Suicide, maladie psychiatrique et inadaptation sociale chez des enfants adoptés de l’étranger ont été analysés en Suède dans une étude de cohorte rétrospective. Celle-ci a été menée sur 11 320 enfants adoptés en Asie ou en Amérique latine.1 Son objectif principal était d’évaluer le risque de survenue à l’adolescence de troubles d’adaptation psychosociale (condamnation pour fait de délinquance), d’addiction à des substances psychoactives (hospitalisation pour abus d’alcool), de troubles psychiatriques (ayant nécessité une hospitalisation), de suicide et de tentatives de suicide. La population étudiée était composée d’enfants adoptés avant l’âge de 7 ans (nés entre 1970 et 1979) en Asie (n : 8 700) ou en Amérique latine (n : 2 620). Ses caractéristiques étaient comparées à celles de trois groupes :
– des enfants de la population générale nés en Suède de parents suédois (n : 853 419) ;
– leur fratrie née en Suède (n : 2 343) ;
– des enfants immigrés arrivés avant leur septième année nés en Asie ou en Amérique latine (n : 4 600).
Cette étude a été réalisée sur les données du registre national suédois de la population, du recensement de la population de 1985, du registre des hospitalisations et du registre des actes judiciaires (1986-1995).

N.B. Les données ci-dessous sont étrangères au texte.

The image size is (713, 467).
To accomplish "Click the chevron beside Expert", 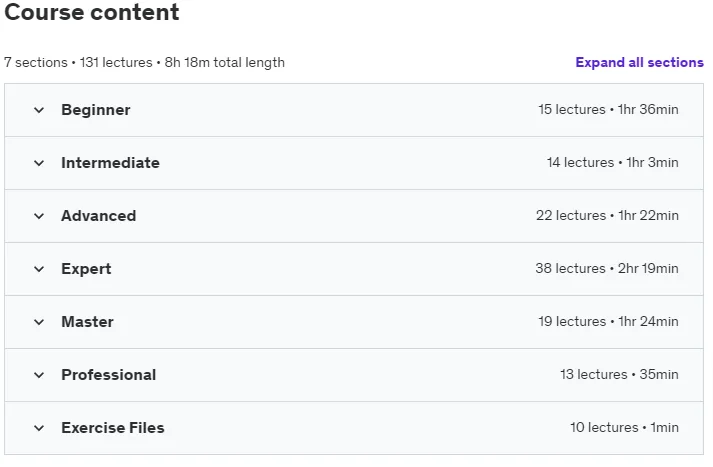I will pyautogui.click(x=39, y=269).

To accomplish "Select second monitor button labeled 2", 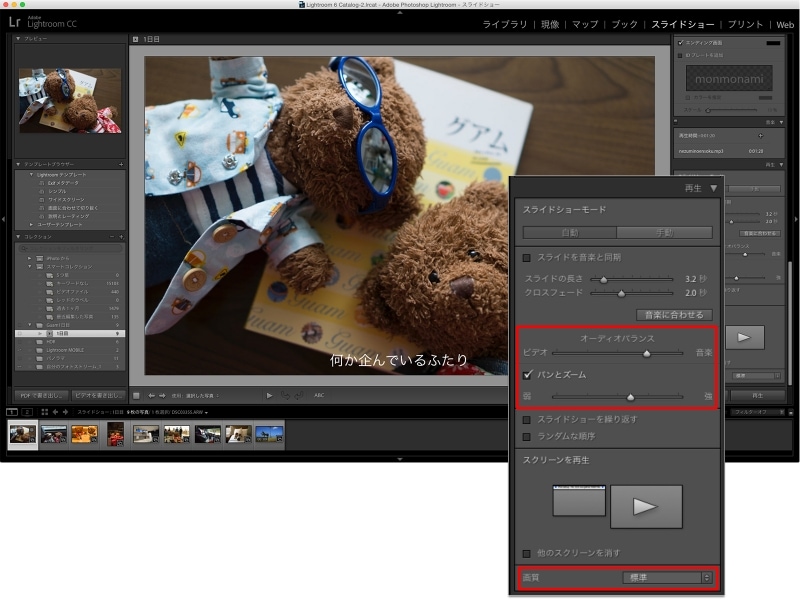I will click(27, 411).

Il en ressort que les adolescents adoptés en Asie (Corée, Inde) et en Amérique latine (Colombie) ont un excès de risques significatif (multiplié par 3 ou 4) d’avoir des troubles de l’humeur de type dépressif, accompagnés parfois de tentatives de suicide effectives, de comportements délictueux, d’abus d’alcool (multiplié par 2,6) par rapport aux enfants suédois du même âge, dont leur fratrie. Mais certains de ces risques ne sont pas différents de ceux des enfants migrants qui étaient originaires des mêmes continents (Asie ou Amérique du Sud).
Les adolescents immigrés avaient un peu moins de risques de présenter des troubles psychiatriques et un peu plus de rencontrer des difficultés d’adaptation psychosociale que les adolescents adoptés (analyse stratifiée par âge, sexe, niveau socio-économique et antécédents des parents). La discrimination et les préjudices vis-à-vis de jeunes qui n’ont pas l’apparence de personnes d’origine suédoise sont présentés par les auteurs comme les facteurs de risque principaux pouvant expliquer les sur-risques comparables de ces deux groupes d’adolescents. Les micro-agressions vécues par ces enfants affectent l’estime de soi et la construction identitaire.
Une des limites de cette étude est que la discrimination et le racisme au sein du système judiciaire suédois pourraient avoir biaisé les résultats. Il faut considérer que ces données datent d’il y a vingt ans et qu’il existe une évolution sociodémographique. L’accueil des enfants ayant des traits ethniques différents de ceux de la population autochtone scandinave a peut-être changé depuis lors. Toutefois, cette étude demeure la plus importante publiée à ce jour en matière de qualité de données et d’effectifs sur ce sujet.
La conclusion des auteurs au sujet des enfants adoptés pourrait également concerner les enfants migrants. Les services publics (école…) prenant en charge les enfants migrants devraient informer les familles du risque de stigmatisation et veiller à réduire les risques de discrimination dans leurs procédures. Les enfants migrants, comme les enfants adoptés, avec troubles de l’humeur dépressive devraient bénéficier d’une attention professionnelle et d’un accès rapide à des soins adaptés.
1. Hjern A, Lindblad F, Vinnerljung B. Suicide, psychiatric illness, and social maladjustment in intercountry adoptees in Sweden: a cohort study. Lancet 2002;360:443-8.